**** Input material

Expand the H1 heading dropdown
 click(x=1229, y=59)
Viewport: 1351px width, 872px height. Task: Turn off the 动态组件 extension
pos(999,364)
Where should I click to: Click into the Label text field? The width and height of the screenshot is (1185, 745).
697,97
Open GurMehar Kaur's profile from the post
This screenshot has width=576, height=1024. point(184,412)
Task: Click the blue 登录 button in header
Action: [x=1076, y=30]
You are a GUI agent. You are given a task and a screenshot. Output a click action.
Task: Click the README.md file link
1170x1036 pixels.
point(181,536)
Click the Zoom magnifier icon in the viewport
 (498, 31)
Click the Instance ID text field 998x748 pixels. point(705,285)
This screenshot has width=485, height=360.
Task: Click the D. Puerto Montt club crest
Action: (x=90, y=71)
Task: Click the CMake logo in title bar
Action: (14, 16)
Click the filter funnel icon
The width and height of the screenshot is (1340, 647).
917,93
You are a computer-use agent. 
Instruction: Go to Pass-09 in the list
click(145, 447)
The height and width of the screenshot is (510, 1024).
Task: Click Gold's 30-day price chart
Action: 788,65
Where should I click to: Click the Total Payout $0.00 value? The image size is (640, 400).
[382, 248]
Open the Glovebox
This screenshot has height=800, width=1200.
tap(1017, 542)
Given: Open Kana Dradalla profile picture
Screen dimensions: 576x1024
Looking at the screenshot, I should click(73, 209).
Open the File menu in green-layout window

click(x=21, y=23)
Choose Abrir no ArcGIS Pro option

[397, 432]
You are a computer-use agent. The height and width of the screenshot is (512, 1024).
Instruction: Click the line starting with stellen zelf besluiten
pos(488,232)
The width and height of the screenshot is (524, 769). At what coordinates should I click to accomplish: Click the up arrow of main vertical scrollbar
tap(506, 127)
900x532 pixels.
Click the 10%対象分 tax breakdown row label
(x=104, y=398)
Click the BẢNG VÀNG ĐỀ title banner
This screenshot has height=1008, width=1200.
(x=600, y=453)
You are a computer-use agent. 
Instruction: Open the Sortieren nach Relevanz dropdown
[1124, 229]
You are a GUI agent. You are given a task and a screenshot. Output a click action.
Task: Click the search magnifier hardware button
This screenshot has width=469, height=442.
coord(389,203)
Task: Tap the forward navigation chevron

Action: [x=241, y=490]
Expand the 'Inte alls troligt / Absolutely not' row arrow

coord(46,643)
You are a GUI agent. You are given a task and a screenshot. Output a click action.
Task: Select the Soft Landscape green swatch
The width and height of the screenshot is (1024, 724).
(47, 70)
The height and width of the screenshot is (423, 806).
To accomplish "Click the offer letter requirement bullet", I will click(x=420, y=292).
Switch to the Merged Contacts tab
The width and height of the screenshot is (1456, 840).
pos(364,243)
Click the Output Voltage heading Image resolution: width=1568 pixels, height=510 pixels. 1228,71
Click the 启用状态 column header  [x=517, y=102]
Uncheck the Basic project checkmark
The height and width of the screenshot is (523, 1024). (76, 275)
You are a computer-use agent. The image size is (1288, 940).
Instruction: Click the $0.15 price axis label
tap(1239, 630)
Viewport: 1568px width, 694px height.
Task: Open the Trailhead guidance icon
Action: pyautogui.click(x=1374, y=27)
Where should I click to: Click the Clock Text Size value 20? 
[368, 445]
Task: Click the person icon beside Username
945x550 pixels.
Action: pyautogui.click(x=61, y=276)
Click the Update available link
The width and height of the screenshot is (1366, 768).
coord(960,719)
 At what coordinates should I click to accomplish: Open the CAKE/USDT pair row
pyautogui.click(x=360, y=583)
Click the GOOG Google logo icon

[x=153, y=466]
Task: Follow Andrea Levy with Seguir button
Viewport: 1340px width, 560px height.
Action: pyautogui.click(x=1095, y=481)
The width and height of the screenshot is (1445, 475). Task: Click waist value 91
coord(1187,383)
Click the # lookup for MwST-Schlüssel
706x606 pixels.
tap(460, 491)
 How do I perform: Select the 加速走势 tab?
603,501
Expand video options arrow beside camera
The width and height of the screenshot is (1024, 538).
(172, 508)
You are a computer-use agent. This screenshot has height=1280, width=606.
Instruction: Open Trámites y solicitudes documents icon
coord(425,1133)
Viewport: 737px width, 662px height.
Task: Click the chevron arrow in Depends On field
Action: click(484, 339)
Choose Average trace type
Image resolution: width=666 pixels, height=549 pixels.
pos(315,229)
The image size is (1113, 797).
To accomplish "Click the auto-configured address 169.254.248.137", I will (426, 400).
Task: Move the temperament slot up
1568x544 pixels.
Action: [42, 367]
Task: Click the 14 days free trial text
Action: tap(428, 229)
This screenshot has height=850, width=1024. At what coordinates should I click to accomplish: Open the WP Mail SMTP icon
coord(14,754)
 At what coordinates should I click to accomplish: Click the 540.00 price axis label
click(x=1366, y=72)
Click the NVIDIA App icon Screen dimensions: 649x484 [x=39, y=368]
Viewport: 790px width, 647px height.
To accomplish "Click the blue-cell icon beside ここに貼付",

********

> **About this exercise**
Reproduce every record above exactly.

> **Result of this exercise**
Expand the H1 heading dropdown
 click(x=1229, y=59)
Viewport: 1351px width, 872px height. Task: Turn off the 动态组件 extension
pos(999,364)
Where should I click to: Click into the Label text field? The width and height of the screenshot is (1185, 745).
697,97
Open GurMehar Kaur's profile from the post
This screenshot has width=576, height=1024. point(184,412)
Task: Click the blue 登录 button in header
Action: [x=1076, y=30]
You are a GUI agent. You are given a task and a screenshot. Output a click action.
Task: Click the README.md file link
1170x1036 pixels.
point(181,536)
Click the Zoom magnifier icon in the viewport
 (498, 31)
Click the Instance ID text field 998x748 pixels. point(705,285)
This screenshot has width=485, height=360.
Task: Click the D. Puerto Montt club crest
Action: (x=90, y=71)
Task: Click the CMake logo in title bar
Action: (14, 16)
Click the filter funnel icon
The width and height of the screenshot is (1340, 647).
917,93
You are a computer-use agent. 
Instruction: Go to Pass-09 in the list
click(145, 447)
The height and width of the screenshot is (510, 1024).
Task: Click Gold's 30-day price chart
Action: 788,65
Where should I click to: Click the Total Payout $0.00 value? The image size is (640, 400).
[382, 248]
Open the Glovebox
This screenshot has height=800, width=1200.
tap(1017, 542)
Given: Open Kana Dradalla profile picture
Screen dimensions: 576x1024
Looking at the screenshot, I should click(73, 209).
Open the File menu in green-layout window

click(x=21, y=23)
Choose Abrir no ArcGIS Pro option

[397, 432]
You are a computer-use agent. The height and width of the screenshot is (512, 1024).
Instruction: Click the line starting with stellen zelf besluiten
pos(488,232)
The width and height of the screenshot is (524, 769). At what coordinates should I click to accomplish: Click the up arrow of main vertical scrollbar
tap(506, 127)
900x532 pixels.
Click the 10%対象分 tax breakdown row label
(x=104, y=398)
Click the BẢNG VÀNG ĐỀ title banner
This screenshot has height=1008, width=1200.
(x=600, y=453)
You are a computer-use agent. 
Instruction: Open the Sortieren nach Relevanz dropdown
[1124, 229]
You are a GUI agent. You are given a task and a screenshot. Output a click action.
Task: Click the search magnifier hardware button
This screenshot has width=469, height=442.
coord(389,203)
Task: Tap the forward navigation chevron

Action: [x=241, y=490]
Expand the 'Inte alls troligt / Absolutely not' row arrow

coord(46,643)
You are a GUI agent. You are given a task and a screenshot. Output a click action.
Task: Select the Soft Landscape green swatch
The width and height of the screenshot is (1024, 724).
(47, 70)
The height and width of the screenshot is (423, 806).
To accomplish "Click the offer letter requirement bullet", I will click(x=420, y=292).
Switch to the Merged Contacts tab
The width and height of the screenshot is (1456, 840).
pos(364,243)
Click the Output Voltage heading Image resolution: width=1568 pixels, height=510 pixels. 1228,71
Click the 启用状态 column header  [x=517, y=102]
Uncheck the Basic project checkmark
The height and width of the screenshot is (523, 1024). (76, 275)
You are a computer-use agent. The image size is (1288, 940).
Instruction: Click the $0.15 price axis label
tap(1239, 630)
Viewport: 1568px width, 694px height.
Task: Open the Trailhead guidance icon
Action: pyautogui.click(x=1374, y=27)
Where should I click to: Click the Clock Text Size value 20? 
[368, 445]
Task: Click the person icon beside Username
945x550 pixels.
Action: pyautogui.click(x=61, y=276)
Click the Update available link
The width and height of the screenshot is (1366, 768).
coord(960,719)
 At what coordinates should I click to accomplish: Open the CAKE/USDT pair row
pyautogui.click(x=360, y=583)
Click the GOOG Google logo icon

[x=153, y=466]
Task: Follow Andrea Levy with Seguir button
Viewport: 1340px width, 560px height.
Action: pyautogui.click(x=1095, y=481)
The width and height of the screenshot is (1445, 475). Task: Click waist value 91
coord(1187,383)
Click the # lookup for MwST-Schlüssel
706x606 pixels.
tap(460, 491)
 How do I perform: Select the 加速走势 tab?
603,501
Expand video options arrow beside camera
The width and height of the screenshot is (1024, 538).
(172, 508)
You are a computer-use agent. This screenshot has height=1280, width=606.
Instruction: Open Trámites y solicitudes documents icon
coord(425,1133)
Viewport: 737px width, 662px height.
Task: Click the chevron arrow in Depends On field
Action: click(484, 339)
Choose Average trace type
Image resolution: width=666 pixels, height=549 pixels.
pos(315,229)
The image size is (1113, 797).
To accomplish "Click the auto-configured address 169.254.248.137", I will (426, 400).
Task: Move the temperament slot up
1568x544 pixels.
Action: [42, 367]
Task: Click the 14 days free trial text
Action: tap(428, 229)
This screenshot has height=850, width=1024. At what coordinates should I click to accomplish: Open the WP Mail SMTP icon
coord(14,754)
 At what coordinates should I click to accomplish: Click the 540.00 price axis label
click(x=1366, y=72)
Click the NVIDIA App icon Screen dimensions: 649x484 [x=39, y=368]
Viewport: 790px width, 647px height.
To accomplish "Click the blue-cell icon beside ここに貼付",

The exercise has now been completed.